Now this should help see what the longest path an ant would need to walk is. Assume an ant starts at Edge A and faces Edge B. If this ant walks all the way to Edge B (which takes one minute), you can be sure that there are no ants behind this ant. Now let's say this ant bumps into something right at Edge B and has to turn around. We now know that the ant will fall off Edge A after one minute. So this ant walked two minutes and we know the ruler is empty. The problem here is that when this ant gets to Edge B there's nothing to bump into because all of the ants have already fallen off at Edge B. We know this because if any were going the opposite direction, this ant would have bumped into one beforehand.

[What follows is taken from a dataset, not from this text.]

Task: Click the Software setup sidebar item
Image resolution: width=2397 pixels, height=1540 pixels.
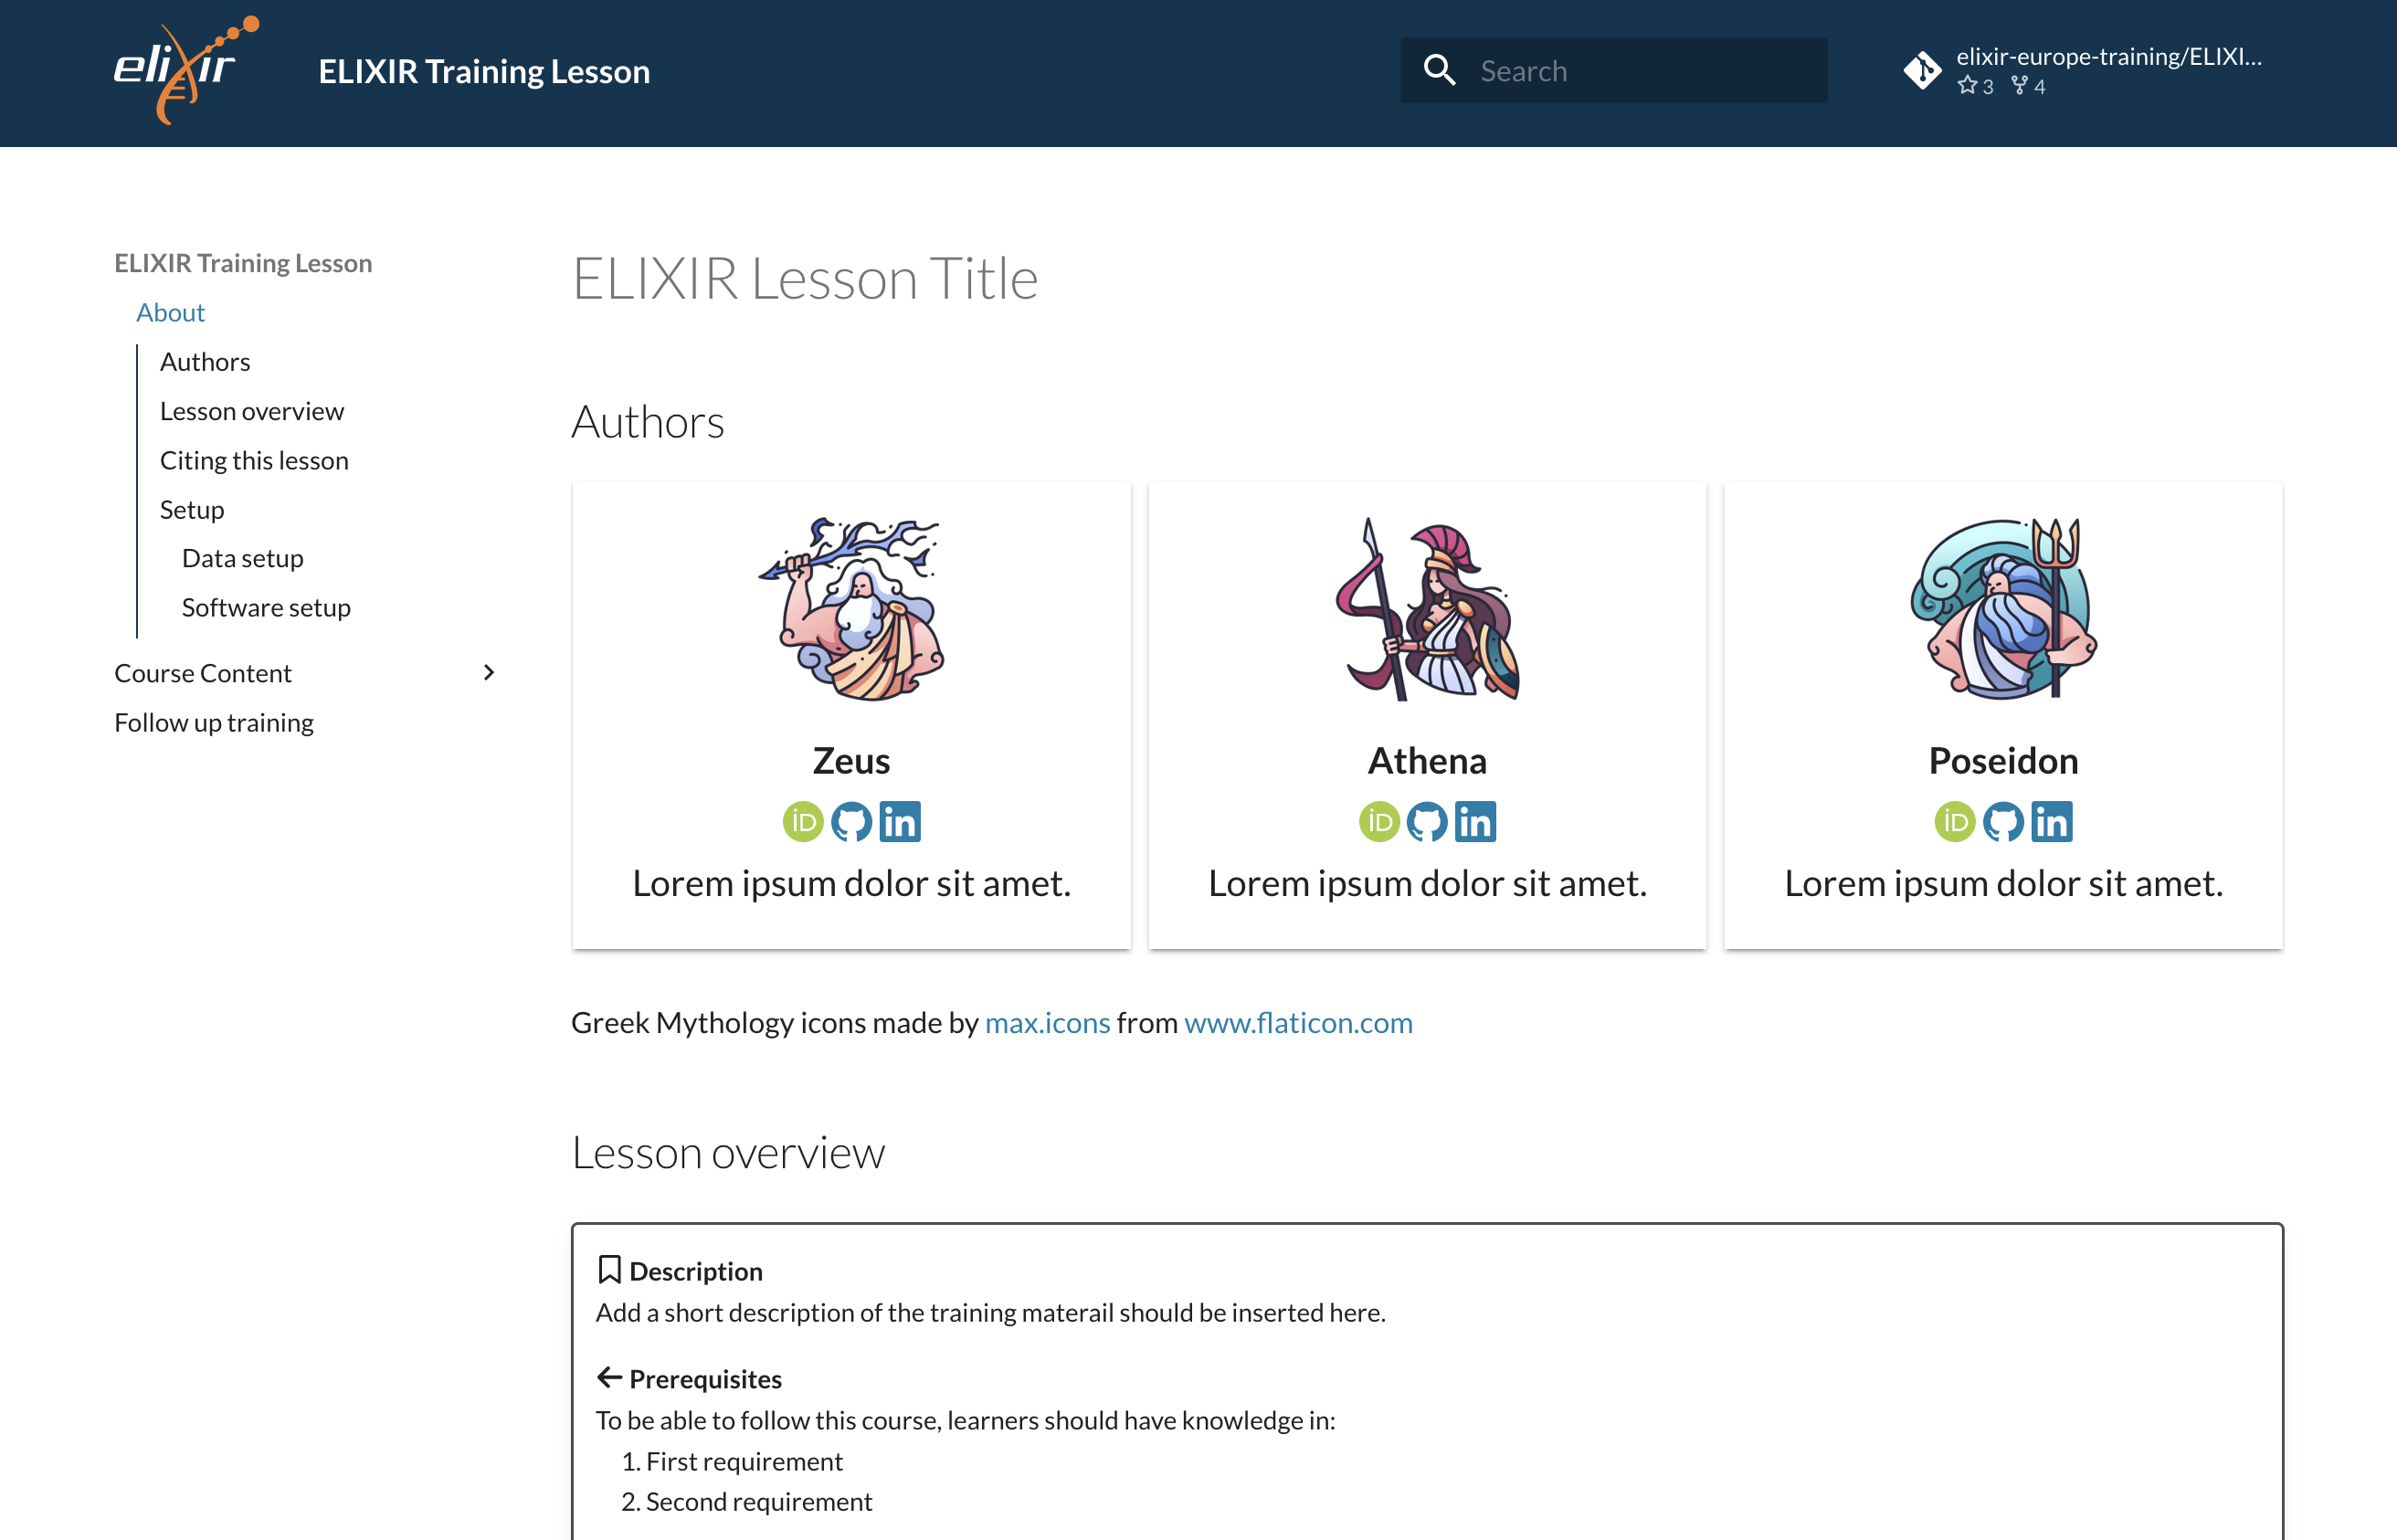Action: pos(268,607)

If all of the ants are facing the same direction (a 2 in 2^50 chance), you'll see one ant walk the whole length of the ruler. You know this takes one minute. The question then becomes, what's the maximum distance an ant can walk if not all ants face the same direction. In this scenario, if an ant starts at Edge A facing Edge B, this ant can only get as far as the middle of the ruler without bumping into another ant. If the ant gets past the middle, that means all of the ants in front of it didn't turn around. But we assumed at least one ant was going the opposite direction. So assume the ant does get to the middle and bumps into another ant. Because this ant started at Edge A, and made it to the middle, we know there are no ants behind it, so it has an unimpeded path back to Edge A. This total journey takes half a meter twice, or one minute.

Finally, what about the ant it bumped into at the middle of the ruler? There's no difference between that ant and the ant that started from Edge A. That ant walks for one minute.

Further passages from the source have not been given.